■ **EXTRACTED ENTRIES**:
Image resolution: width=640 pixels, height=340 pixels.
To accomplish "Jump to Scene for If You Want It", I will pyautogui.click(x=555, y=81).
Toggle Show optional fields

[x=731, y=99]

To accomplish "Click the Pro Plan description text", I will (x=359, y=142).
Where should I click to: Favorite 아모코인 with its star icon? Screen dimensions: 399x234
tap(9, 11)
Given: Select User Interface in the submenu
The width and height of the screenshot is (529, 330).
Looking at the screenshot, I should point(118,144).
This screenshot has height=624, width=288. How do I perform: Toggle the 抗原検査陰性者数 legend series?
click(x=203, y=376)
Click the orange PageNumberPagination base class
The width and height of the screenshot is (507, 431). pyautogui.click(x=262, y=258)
---
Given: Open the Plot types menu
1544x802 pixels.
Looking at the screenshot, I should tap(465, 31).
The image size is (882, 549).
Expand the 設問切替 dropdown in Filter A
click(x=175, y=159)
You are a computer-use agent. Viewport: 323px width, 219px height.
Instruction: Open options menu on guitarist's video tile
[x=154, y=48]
==
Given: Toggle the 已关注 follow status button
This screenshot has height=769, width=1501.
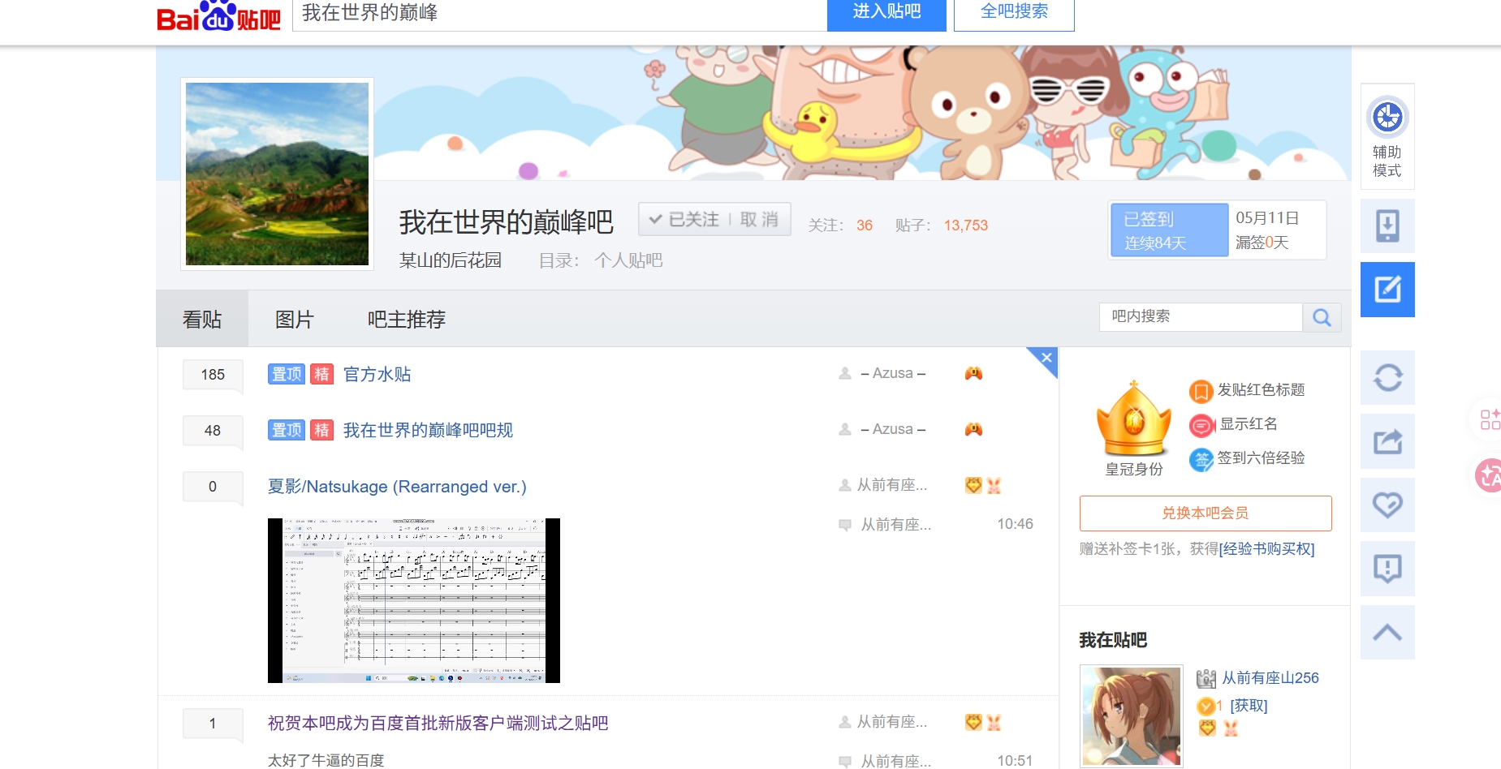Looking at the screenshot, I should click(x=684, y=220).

■ **YOUR ASSIGNMENT**: Could you please find every line of the listing above holding the string "Given" and copy it?

■ **OUTPUT BELOW**:
Given: Select User Interface in the submenu
Given: Open the Plot types menu
Given: Toggle the 已关注 follow status button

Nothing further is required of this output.